TO BE DONE: Can you recast the rows, starting with the line containing "This screenshot has height=710, width=805." and ending with the line containing "Action: [x=276, y=72]", as a Markdown table with the columns Row and Line, skipping blank lines? Leave the pictures out of the answer.

Records from a collection:
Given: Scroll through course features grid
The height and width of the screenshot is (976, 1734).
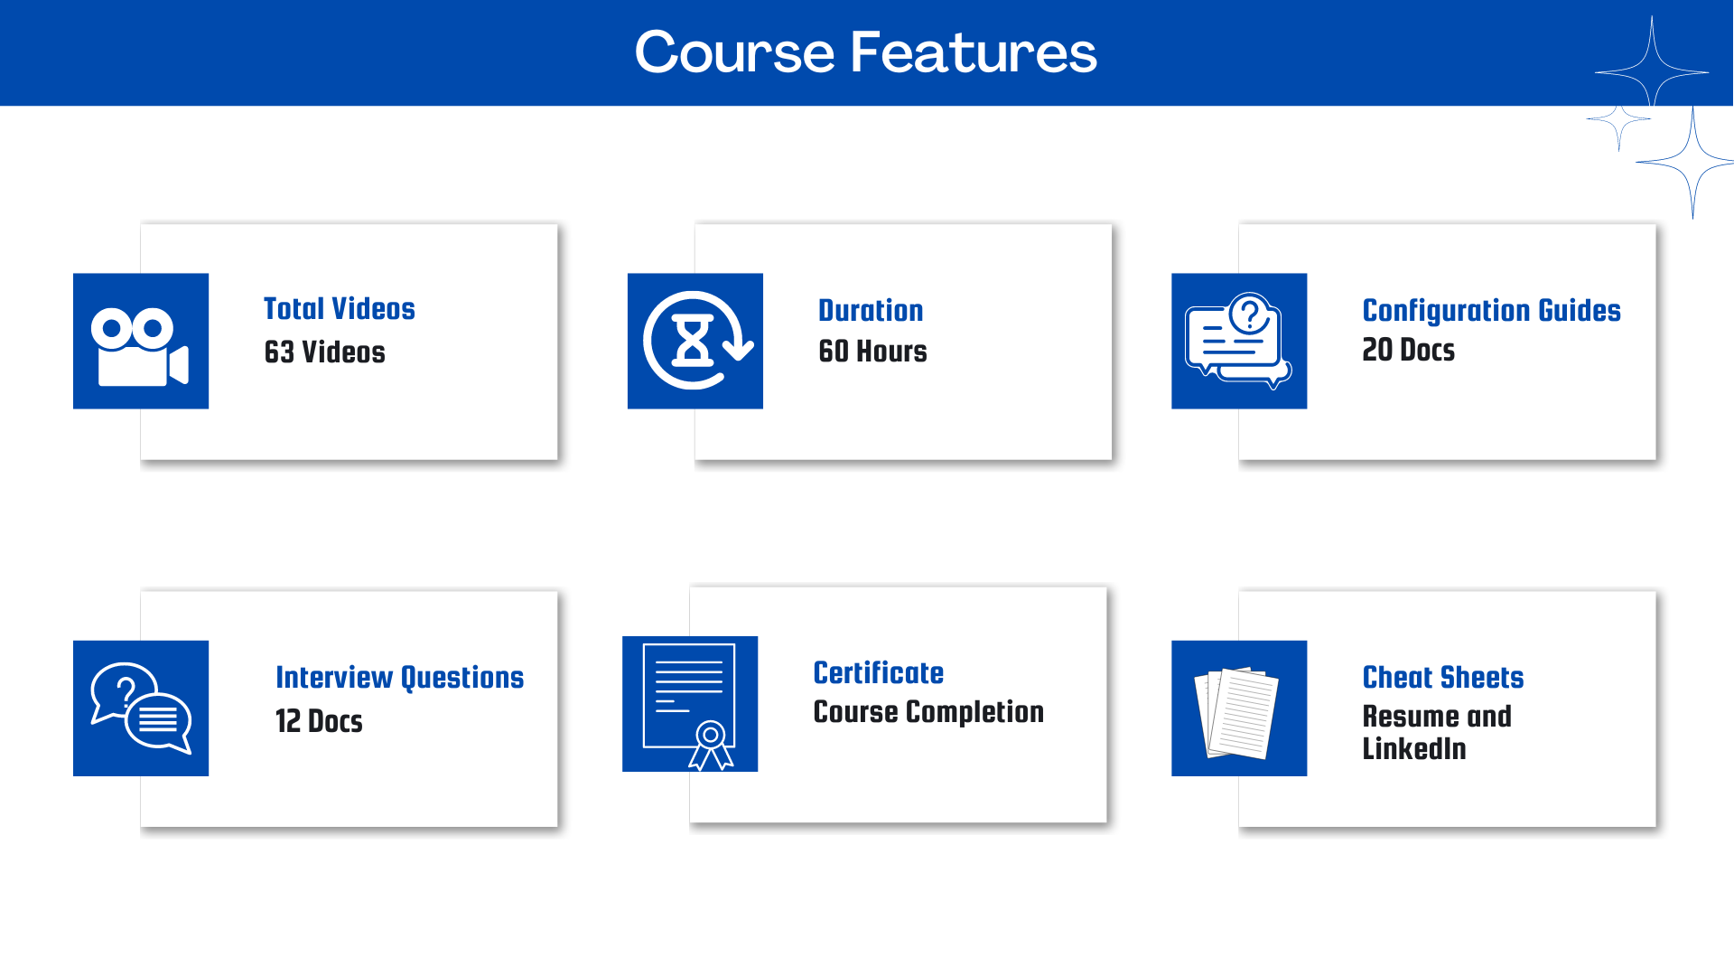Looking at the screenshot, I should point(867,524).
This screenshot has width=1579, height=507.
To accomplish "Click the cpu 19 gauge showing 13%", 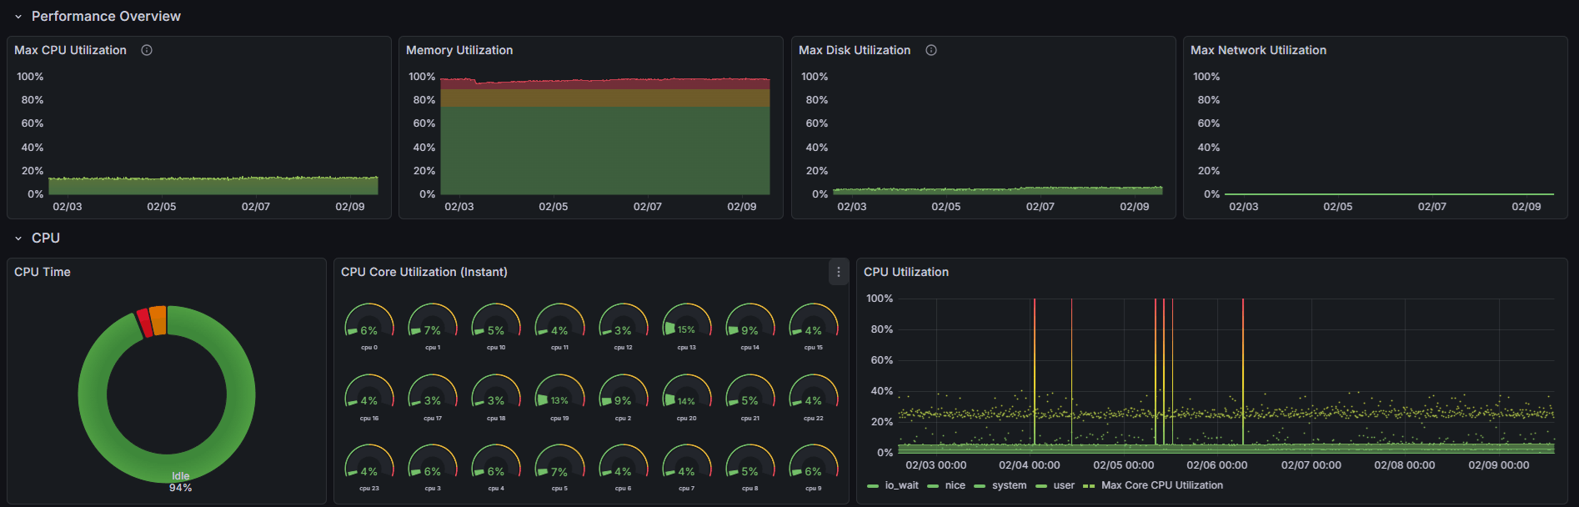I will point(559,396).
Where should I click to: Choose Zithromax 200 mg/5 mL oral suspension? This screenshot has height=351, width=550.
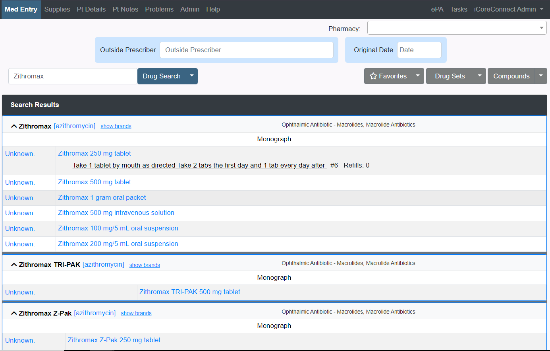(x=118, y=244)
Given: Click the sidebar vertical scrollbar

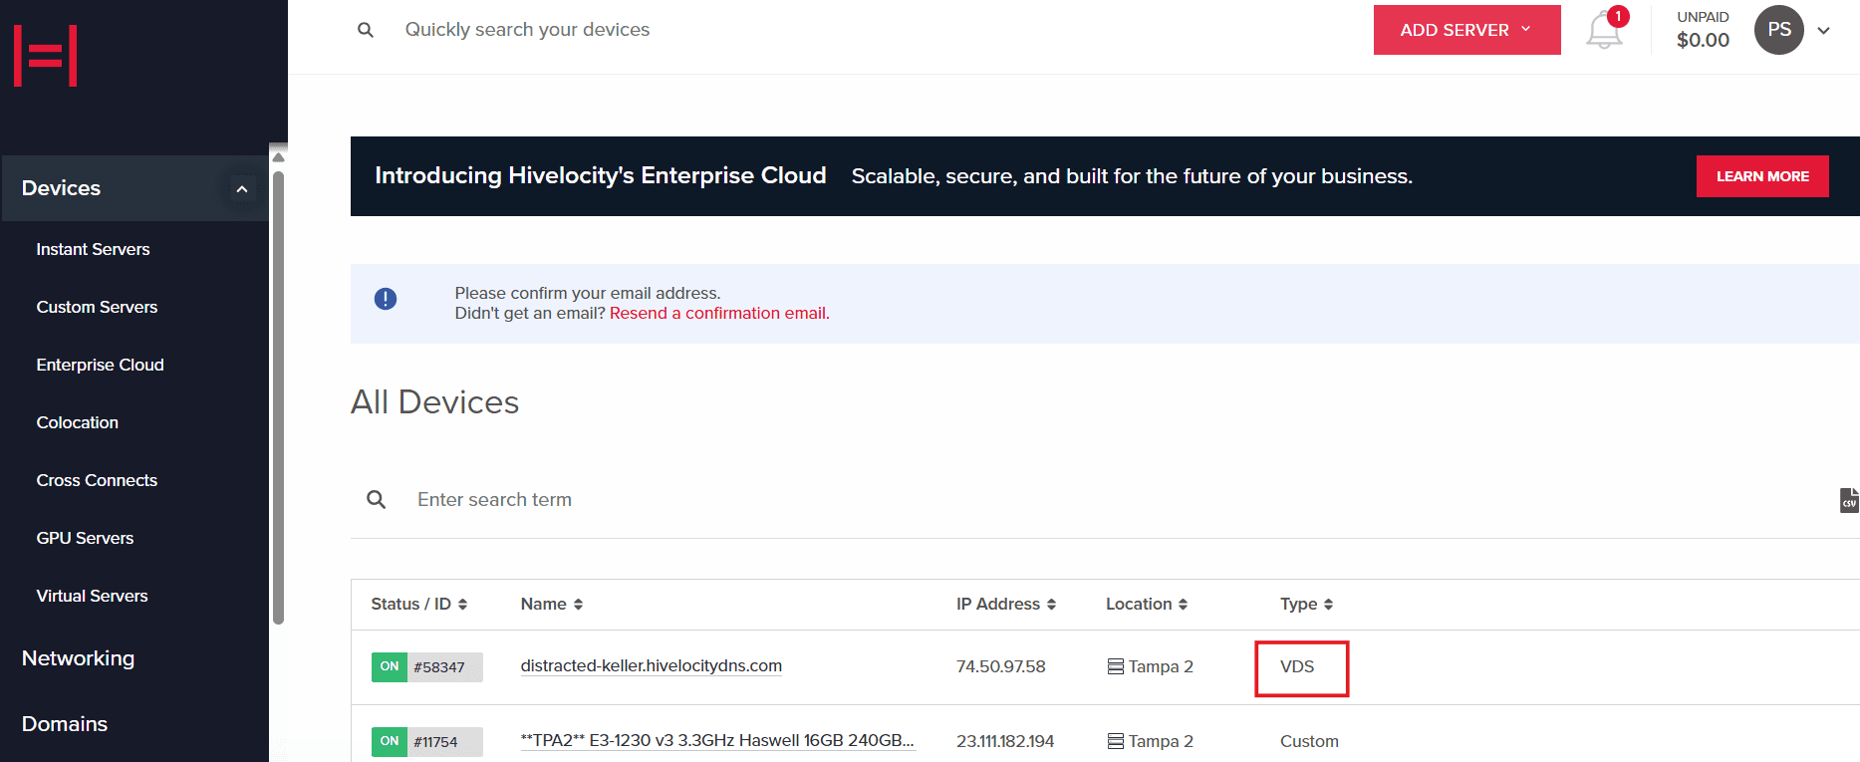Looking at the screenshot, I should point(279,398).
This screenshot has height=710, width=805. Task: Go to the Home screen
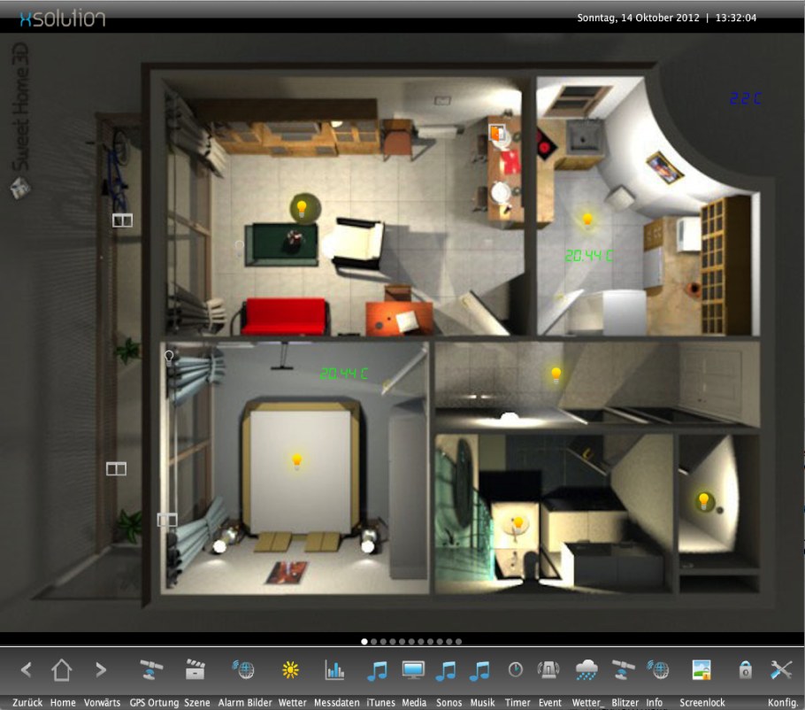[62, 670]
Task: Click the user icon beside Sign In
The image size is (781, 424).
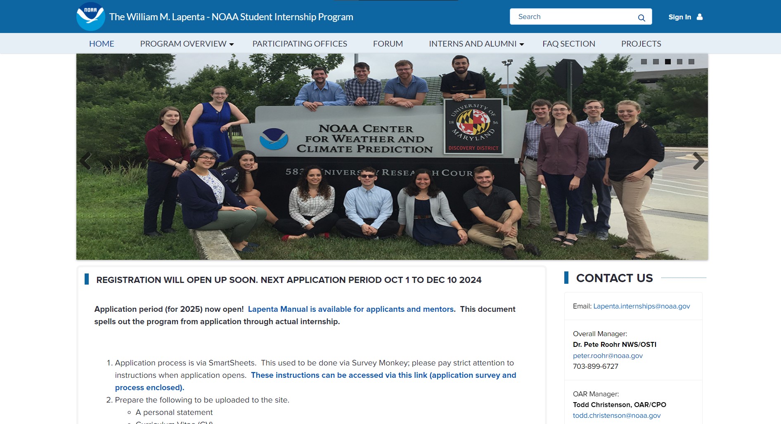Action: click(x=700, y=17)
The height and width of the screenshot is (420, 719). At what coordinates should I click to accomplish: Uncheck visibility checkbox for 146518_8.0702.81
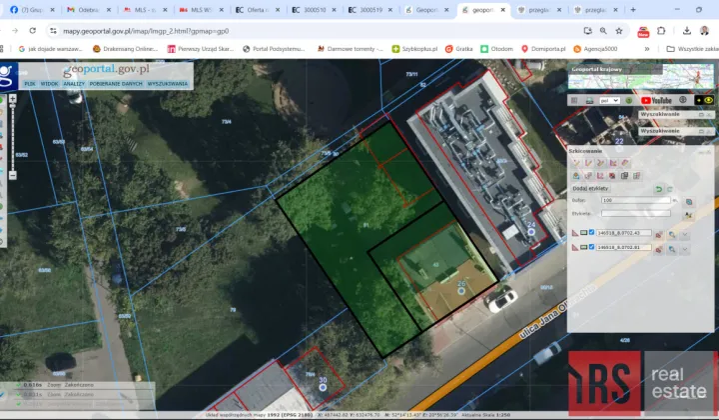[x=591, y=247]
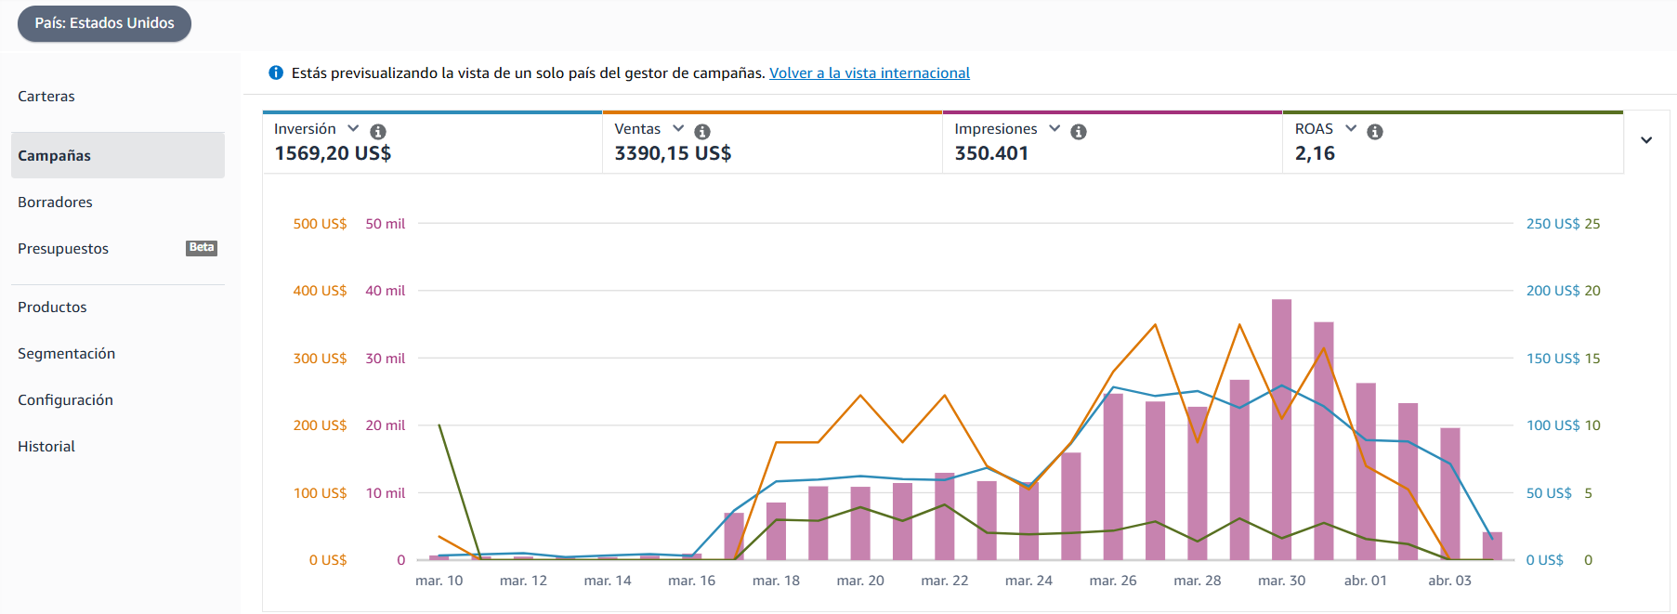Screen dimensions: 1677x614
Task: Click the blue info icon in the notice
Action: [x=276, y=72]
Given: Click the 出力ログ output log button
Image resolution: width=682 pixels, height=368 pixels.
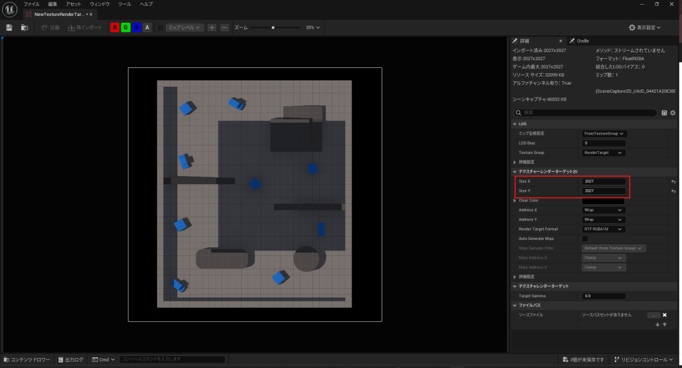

ANSWER IN FULL:
| Row | Line |
|---|---|
| 1 | This screenshot has height=710, width=805. Task: Go to the Home screen |
| 2 | [62, 670] |
| 3 | Task: Click the user icon beside Sign In |
| 4 | The image size is (781, 424). |
| 5 | Action: click(x=700, y=17) |
| 6 | The height and width of the screenshot is (420, 719). At what coordinates should I click to accomplish: Uncheck visibility checkbox for 146518_8.0702.81 |
| 7 | [x=591, y=247] |
| 8 | Screen dimensions: 1677x614 |
| 9 | Task: Click the blue info icon in the notice |
| 10 | Action: [x=276, y=72] |